According to a press release issued by the organization, assistant general manager Rob Antony will replace Ryan on an interim basis. Twins owner and CEO Jim Pohlad had the following to say regarding Ryan's service:
Since joining our organization as a player in 1972, Terry has been a dedicated, loyal and respected member of the Minnesota Twins family. Terry has been a gifted leader of the baseball department for over eighteen seasons. It is impossible to overstate his contribution to our game, our team and the Upper Midwest baseball community. The decision to part ways with Terry was difficult, painful and not obvious.
Ryan also commented on his departure:
While disappointed we were unable to bring Minnesota a third world championship, I leave the GM post with immense pride in being part of the Twins organization for the better part of three decades. I'm grateful for the leadership opportunities provided by the Pohlad family; the collaboration and talents of my colleagues in the front office; the hard work and dedication of our manager, coaches and clubhouse personnel; the commitment and professionalism of our players; the passion and attention to detail of our minor league staff and scouts; and most importantly, the incredible support of our fans.
The 62-year-old Ryan has been part of the Twins front office since 1986, serving as general manager from 1994 through 2007 and again from 2011 until his dismissal Monday.
Jon Morosi of MLB Network reported the Twins "are expected to consider candidates [to replace Ryan] in the coming weeks."
As Bleacher Report's Scott Miller pointed out, the Twins have had little turnover at the GM post over the past three decades:
Ryan's tenure as general manager experienced plenty of ups and downs. The Twins reached the playoffs in four of five seasons from 2002 through 2006, including a trip to the American League Championship Series in 2002.
Since Ryan reclaimed the GM title in 2011, however, Minnesota has just one winning season and no postseason appearances.
Progress was expected of the Twins in 2016 after they went a surprising 83-79 in 2015, but the drop-off has been significant.
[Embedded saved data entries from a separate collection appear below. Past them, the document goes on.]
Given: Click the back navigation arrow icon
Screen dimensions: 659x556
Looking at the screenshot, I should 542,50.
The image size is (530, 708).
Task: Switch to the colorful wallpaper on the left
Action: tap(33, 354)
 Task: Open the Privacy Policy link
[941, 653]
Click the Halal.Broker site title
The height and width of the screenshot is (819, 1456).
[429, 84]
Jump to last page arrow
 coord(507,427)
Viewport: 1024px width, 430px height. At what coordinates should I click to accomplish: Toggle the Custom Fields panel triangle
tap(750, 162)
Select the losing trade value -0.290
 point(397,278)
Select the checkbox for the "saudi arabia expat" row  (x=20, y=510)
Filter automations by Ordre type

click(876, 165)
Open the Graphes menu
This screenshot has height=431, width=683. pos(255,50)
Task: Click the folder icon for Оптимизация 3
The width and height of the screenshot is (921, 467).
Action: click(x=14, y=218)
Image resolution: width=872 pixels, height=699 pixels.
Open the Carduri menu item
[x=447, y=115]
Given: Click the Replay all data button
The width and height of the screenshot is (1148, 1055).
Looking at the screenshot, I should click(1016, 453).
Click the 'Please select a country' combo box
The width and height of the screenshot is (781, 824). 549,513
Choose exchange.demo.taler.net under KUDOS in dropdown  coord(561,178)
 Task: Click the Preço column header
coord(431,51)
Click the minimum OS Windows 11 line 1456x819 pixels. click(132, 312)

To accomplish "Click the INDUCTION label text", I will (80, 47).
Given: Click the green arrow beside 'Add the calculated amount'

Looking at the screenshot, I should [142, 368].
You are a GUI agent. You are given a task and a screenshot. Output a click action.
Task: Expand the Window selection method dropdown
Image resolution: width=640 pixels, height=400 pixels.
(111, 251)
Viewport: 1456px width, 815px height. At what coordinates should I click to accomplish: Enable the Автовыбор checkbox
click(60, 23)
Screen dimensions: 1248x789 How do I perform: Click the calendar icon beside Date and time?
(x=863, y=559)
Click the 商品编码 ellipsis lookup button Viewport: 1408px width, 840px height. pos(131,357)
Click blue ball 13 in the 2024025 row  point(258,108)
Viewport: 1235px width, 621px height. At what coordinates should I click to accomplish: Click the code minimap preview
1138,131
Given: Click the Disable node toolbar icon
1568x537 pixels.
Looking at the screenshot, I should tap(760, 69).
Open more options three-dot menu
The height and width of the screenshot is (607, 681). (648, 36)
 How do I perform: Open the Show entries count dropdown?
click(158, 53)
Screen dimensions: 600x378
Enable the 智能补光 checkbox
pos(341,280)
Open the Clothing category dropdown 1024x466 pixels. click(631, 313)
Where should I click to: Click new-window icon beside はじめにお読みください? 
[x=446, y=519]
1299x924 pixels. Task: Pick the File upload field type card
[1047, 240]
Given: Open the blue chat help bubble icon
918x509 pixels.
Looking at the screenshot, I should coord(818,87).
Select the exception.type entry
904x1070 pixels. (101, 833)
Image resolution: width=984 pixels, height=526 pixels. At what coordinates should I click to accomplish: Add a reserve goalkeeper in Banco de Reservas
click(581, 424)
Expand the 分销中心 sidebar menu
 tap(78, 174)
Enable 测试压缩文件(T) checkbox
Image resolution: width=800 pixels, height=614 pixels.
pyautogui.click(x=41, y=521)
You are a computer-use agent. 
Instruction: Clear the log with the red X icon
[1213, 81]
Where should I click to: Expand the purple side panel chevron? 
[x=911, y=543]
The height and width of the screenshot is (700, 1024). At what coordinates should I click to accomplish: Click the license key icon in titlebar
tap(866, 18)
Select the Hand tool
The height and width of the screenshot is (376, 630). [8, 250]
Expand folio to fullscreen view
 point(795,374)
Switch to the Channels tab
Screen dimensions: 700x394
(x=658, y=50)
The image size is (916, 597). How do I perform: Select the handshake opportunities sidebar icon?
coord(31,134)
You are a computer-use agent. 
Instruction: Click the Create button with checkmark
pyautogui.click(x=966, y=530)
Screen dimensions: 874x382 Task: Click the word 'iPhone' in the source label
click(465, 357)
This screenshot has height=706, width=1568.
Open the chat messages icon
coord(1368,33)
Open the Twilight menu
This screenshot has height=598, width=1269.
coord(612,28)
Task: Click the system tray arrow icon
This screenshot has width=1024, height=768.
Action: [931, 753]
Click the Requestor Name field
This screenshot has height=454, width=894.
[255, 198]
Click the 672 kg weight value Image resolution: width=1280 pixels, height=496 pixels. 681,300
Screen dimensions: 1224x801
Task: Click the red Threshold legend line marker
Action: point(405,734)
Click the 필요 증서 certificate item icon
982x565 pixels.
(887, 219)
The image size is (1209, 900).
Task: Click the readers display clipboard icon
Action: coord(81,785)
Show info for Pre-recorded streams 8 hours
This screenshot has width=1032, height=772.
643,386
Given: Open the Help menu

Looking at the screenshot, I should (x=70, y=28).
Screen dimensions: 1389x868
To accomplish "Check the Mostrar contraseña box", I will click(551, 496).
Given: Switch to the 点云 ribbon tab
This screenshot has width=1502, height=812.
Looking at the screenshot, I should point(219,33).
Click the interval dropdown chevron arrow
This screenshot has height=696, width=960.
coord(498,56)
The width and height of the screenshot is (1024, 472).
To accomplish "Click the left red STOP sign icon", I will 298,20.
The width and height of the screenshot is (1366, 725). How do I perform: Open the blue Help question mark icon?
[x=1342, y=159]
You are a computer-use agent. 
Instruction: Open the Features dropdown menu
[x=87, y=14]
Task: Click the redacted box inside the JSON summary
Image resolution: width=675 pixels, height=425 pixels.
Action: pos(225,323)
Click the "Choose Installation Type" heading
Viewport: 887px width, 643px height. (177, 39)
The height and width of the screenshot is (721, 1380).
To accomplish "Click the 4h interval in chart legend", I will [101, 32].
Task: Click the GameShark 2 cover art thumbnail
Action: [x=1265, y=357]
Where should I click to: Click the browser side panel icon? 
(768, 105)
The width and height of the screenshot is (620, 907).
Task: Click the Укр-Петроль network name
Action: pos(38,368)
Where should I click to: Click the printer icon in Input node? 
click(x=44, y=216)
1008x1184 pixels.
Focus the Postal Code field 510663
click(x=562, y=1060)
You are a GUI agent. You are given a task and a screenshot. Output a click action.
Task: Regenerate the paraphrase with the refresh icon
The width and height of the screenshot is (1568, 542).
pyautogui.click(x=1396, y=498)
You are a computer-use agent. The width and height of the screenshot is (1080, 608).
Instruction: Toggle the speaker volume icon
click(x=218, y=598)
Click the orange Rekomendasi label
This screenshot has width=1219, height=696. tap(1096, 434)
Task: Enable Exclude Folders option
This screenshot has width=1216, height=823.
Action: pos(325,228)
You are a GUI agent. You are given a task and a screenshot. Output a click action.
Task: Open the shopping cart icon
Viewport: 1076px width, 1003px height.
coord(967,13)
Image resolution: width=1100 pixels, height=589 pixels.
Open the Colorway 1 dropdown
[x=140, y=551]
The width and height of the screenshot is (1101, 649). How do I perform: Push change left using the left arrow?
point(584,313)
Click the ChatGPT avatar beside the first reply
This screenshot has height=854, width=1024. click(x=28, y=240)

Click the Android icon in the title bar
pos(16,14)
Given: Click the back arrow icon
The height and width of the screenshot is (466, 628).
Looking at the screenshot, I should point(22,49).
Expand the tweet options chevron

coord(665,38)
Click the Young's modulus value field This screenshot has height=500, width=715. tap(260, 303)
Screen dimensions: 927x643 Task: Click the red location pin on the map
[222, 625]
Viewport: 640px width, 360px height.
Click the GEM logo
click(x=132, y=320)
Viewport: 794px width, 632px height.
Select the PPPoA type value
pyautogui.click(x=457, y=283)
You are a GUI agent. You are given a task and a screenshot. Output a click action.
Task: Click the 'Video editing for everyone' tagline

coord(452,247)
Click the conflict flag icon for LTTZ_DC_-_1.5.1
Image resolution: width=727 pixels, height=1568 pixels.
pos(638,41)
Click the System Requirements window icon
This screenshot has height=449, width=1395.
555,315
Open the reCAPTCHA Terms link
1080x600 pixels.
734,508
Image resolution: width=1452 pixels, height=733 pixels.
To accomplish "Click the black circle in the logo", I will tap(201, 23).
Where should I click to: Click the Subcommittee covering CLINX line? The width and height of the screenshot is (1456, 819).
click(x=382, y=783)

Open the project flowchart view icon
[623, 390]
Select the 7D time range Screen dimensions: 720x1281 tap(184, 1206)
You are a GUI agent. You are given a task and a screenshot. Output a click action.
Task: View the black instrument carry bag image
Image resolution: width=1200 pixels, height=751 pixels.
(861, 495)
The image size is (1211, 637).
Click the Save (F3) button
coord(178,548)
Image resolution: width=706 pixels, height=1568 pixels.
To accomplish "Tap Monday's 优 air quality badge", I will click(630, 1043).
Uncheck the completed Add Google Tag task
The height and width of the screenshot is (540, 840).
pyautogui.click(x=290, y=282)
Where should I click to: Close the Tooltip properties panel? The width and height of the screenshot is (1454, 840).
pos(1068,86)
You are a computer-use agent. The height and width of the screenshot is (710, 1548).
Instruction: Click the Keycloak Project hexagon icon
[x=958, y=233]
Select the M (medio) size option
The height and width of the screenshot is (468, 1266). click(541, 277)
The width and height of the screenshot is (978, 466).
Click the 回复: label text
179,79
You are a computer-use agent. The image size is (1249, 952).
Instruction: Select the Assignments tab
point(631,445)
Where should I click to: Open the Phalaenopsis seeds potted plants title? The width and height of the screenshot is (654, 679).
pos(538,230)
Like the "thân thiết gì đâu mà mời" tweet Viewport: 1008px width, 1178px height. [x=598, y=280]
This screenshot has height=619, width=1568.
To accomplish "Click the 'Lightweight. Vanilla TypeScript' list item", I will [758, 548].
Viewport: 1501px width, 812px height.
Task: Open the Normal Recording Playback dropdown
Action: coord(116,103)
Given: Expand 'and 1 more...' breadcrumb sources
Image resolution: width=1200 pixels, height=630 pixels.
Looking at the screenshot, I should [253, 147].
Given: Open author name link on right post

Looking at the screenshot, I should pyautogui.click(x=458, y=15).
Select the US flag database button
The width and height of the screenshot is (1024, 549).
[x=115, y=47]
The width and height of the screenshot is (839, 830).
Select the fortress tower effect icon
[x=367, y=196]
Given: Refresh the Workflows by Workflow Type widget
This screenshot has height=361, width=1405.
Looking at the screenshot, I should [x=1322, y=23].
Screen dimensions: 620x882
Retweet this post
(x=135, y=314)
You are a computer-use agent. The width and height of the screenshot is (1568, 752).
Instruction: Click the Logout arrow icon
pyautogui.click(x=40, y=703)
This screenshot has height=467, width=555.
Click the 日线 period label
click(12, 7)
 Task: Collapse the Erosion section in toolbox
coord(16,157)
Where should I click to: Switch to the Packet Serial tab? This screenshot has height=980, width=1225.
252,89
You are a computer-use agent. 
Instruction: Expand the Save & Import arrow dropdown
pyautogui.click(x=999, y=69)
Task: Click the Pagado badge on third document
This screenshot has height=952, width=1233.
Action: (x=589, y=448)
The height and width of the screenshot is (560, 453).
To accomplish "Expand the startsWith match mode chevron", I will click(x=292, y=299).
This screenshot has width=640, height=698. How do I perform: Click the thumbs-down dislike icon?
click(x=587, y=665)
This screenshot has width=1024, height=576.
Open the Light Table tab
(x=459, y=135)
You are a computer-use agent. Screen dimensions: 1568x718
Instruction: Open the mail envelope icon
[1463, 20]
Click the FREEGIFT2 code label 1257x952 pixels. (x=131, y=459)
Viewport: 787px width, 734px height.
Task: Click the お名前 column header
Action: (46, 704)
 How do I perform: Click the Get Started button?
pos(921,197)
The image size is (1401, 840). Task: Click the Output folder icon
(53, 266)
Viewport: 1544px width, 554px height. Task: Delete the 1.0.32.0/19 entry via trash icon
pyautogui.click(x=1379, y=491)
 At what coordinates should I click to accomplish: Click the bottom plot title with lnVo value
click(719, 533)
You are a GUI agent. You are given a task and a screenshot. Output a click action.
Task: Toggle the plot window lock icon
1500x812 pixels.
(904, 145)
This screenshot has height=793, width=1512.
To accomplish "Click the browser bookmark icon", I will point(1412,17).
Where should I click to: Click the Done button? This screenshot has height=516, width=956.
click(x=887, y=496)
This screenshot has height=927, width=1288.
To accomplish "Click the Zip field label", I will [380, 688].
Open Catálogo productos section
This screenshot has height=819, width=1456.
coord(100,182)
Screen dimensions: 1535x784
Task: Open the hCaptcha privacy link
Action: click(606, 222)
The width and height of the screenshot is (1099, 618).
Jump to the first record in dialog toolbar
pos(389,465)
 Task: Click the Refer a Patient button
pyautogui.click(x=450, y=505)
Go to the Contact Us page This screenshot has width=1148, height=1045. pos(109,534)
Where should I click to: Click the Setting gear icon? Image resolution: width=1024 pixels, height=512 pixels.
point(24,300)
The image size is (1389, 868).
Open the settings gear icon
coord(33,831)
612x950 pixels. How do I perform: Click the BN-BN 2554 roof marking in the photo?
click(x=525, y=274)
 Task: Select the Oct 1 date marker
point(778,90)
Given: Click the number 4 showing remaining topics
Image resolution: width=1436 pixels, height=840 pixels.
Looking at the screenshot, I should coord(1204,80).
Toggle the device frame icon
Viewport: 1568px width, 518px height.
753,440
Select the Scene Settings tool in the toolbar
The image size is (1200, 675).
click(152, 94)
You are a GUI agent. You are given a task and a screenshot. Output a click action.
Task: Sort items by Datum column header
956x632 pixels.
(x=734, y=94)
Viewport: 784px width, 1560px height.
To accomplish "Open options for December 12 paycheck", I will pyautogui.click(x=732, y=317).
However, manager Paul Molitor told reporters Monday he was informed he would remain in the dugout for the rest of the season, saying, "I'm grateful because I want to keep doing it."
Struggles in the starting rotation, the failure of highly touted outfielder Byron Buxton to find his footing at the major league level and injuries to several key players have factored into Minnesota's fall to the basement.
The Twins have plenty of assets despite their poor season, and with the trade deadline just a couple of weeks away, Antony has a chance to make his mark on the franchise instantly and prove that Minnesota is working toward a new era.